Davey Winder
Wednesday, 20 August 2008 00:24
Business IT -
Security
Page 1 of 2
It is the question that everyone who stops to think about the amount of spam they get asks at least once: does anyone actually buy this stuff? The answer, it seems, is that 29 percent of us do and we are buying sex and drugs...
Internet security outfit
Marshal recently
conducted a poll which asked respondents if they had purchased anything
as a result of spam. The surprising answer was that 29.1 percent of
them actually had.
This represents a rise in the effectiveness of
spam as a sales tool since an earlier poll, conducted in 2004 by
Forrester Research, when only 20 percent had been tempted by the junk
mail product promise. This could, of course, be a result of the
increased broadband penetration in the 4 years between polls.
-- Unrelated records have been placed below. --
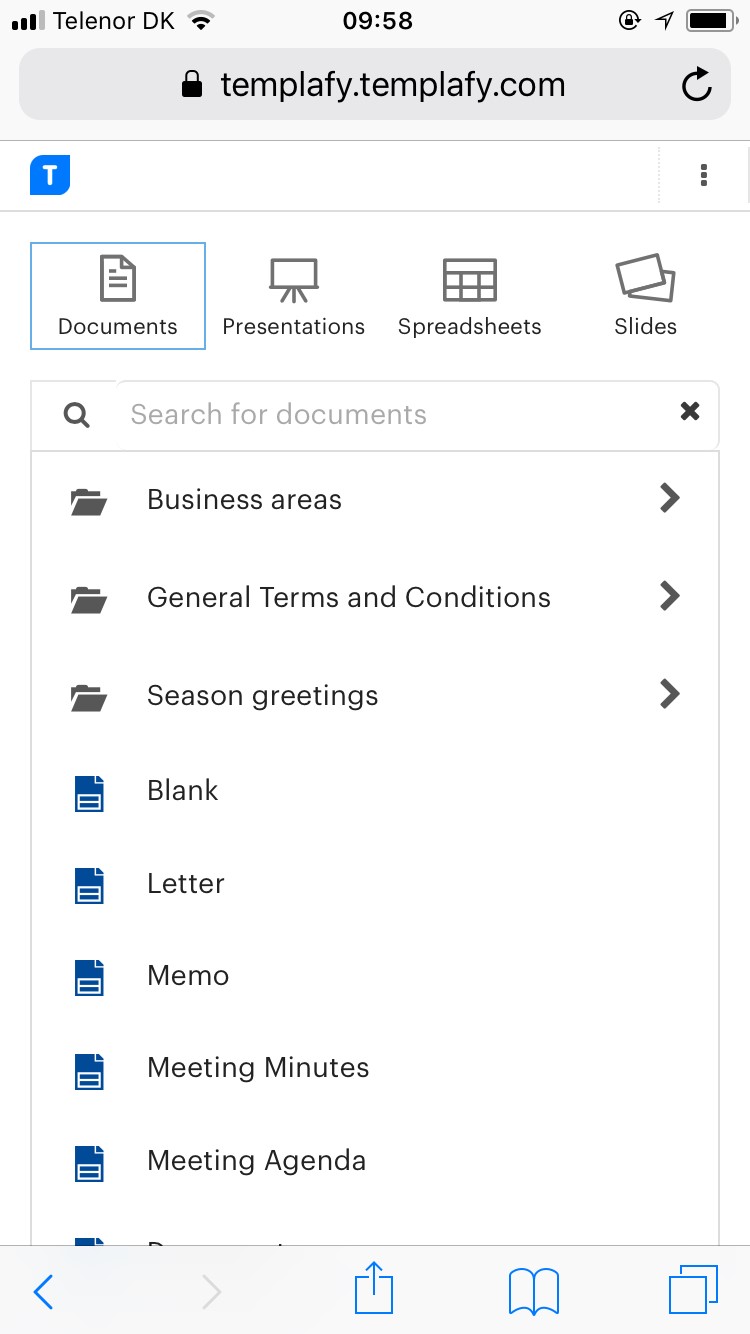Expand the Business areas folder chevron
The image size is (750, 1334).
pos(670,498)
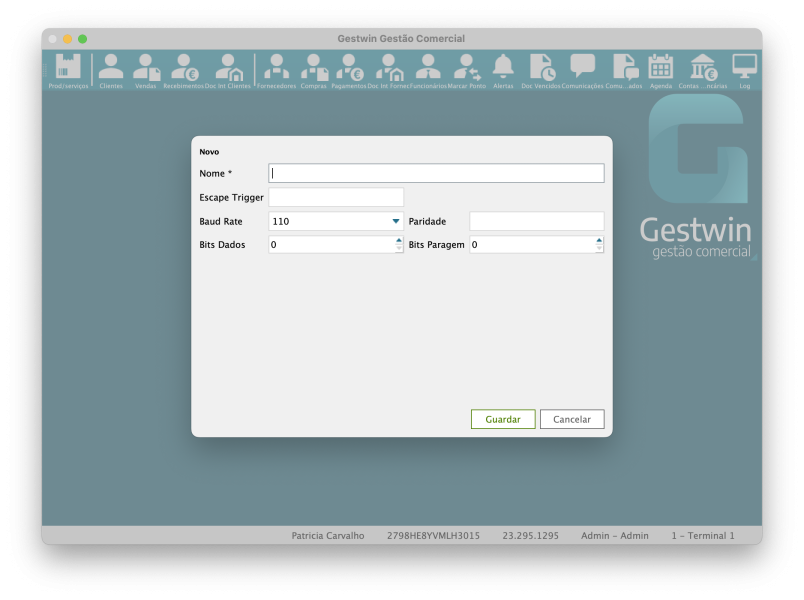
Task: Select the Compras toolbar icon
Action: pyautogui.click(x=314, y=70)
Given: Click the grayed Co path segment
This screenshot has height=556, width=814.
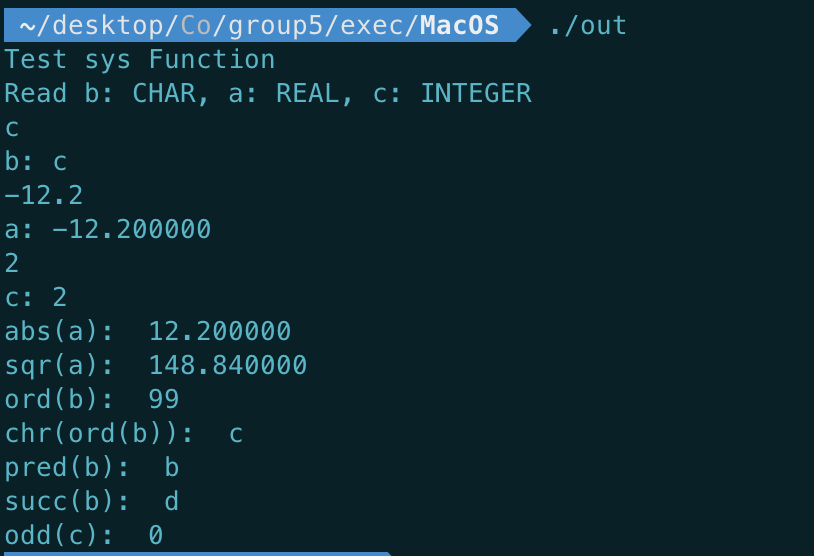Looking at the screenshot, I should tap(195, 25).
Marshal were not only interested in how many people were purchasing
from a spam source, but also what goods and services they were buying.
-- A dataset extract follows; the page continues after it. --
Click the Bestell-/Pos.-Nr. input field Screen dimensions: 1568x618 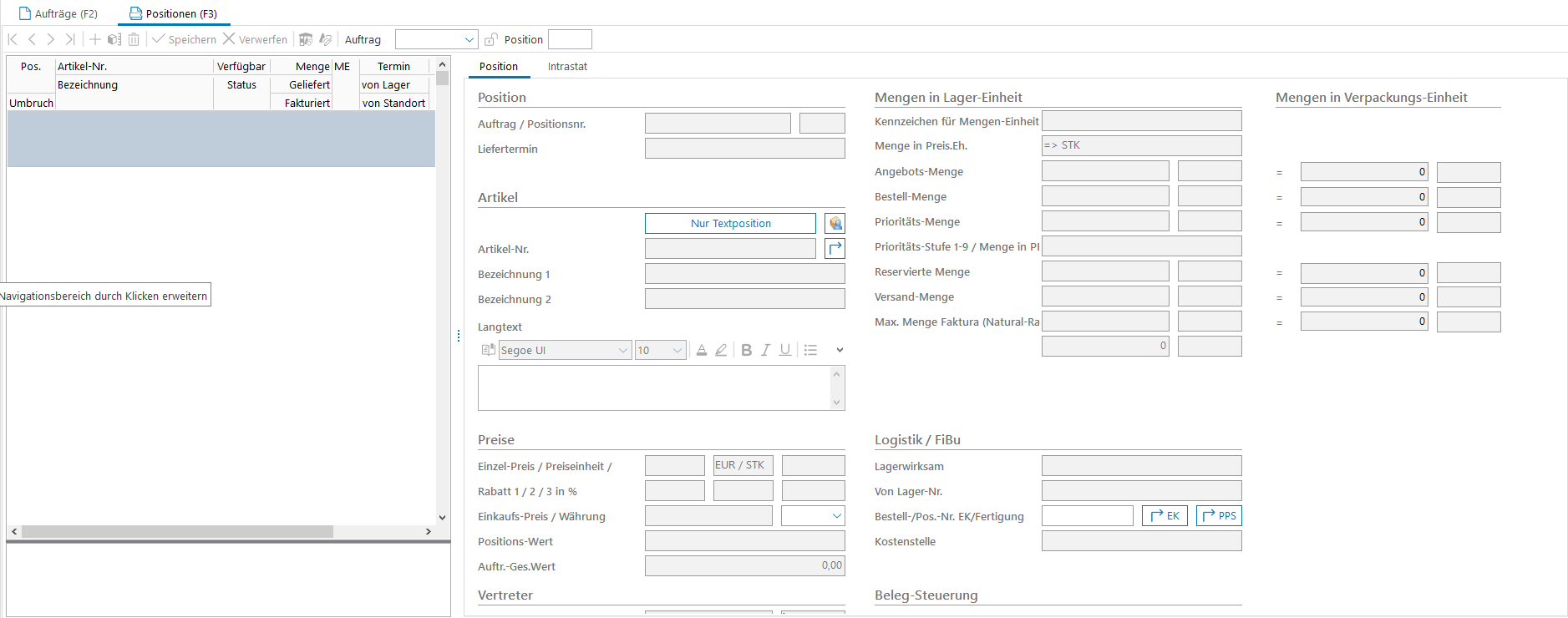click(1087, 516)
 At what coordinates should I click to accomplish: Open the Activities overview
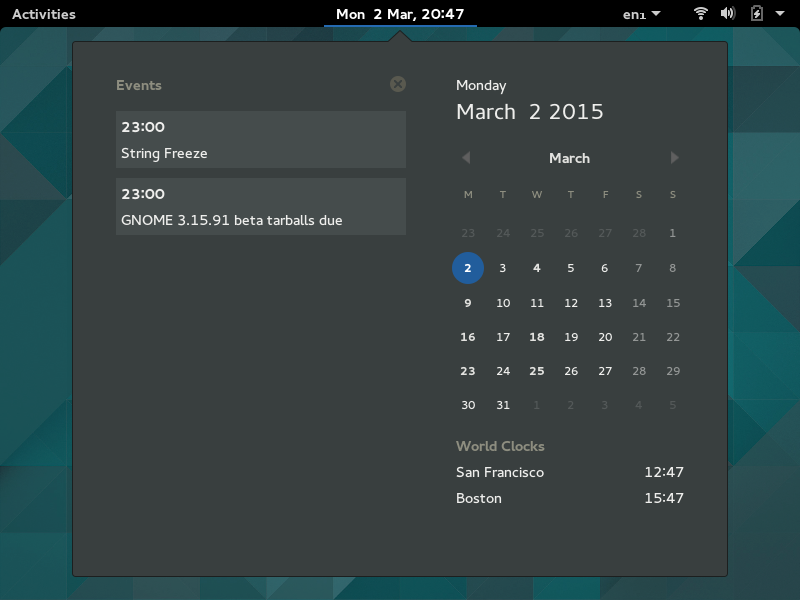click(x=43, y=14)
Perhaps less surprisingly this revealed that sex and drugs sell well
online.
Sexual enhancement pills, adult material, luxury items such as watches
and jewelry, plus cheap software were the main products being purchased.
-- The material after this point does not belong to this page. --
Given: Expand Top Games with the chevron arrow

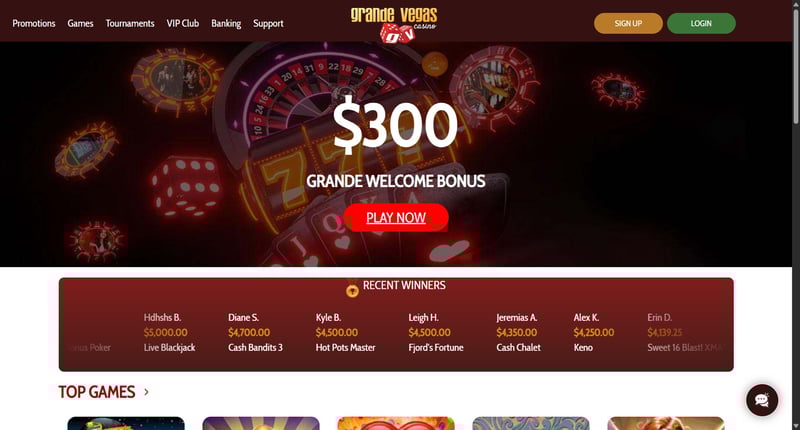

Marshal Vice President Bradley Anstis says “The poll highlights an
inconvenient truth. Many of us often question ourselves, why is there
so much spam? The answer is, enough people are purchasing products from
spam to make it a worthwhile and profitable endeavour for spammers.”
“Spam is commonly believed to attract very low response rates" Anstis
continues "Estimates indicate there is often less than ten purchases
made for every million spam messages sent. But most of these messages
are blocked by spam filters. This means the actual response rates are
much higher if you only count those emails that make it into a person’s
inbox.”
While industry estimates do indeed vary, the consensus of opinion seems
to be that at least 150 billion spam messages are circulating on a
daily basis, accounting for in excess of 85 percent of all email at any
given time. Spam consumes bandwidth and costs everyone in terms of time
wasted and money spent fighting it.
That's before you even consider the increasing security threat, with
spam now being responsible for distributing malware at a rate of knots.
How much does it cost to send a million spam messages? Learn the shocking truth on page 2...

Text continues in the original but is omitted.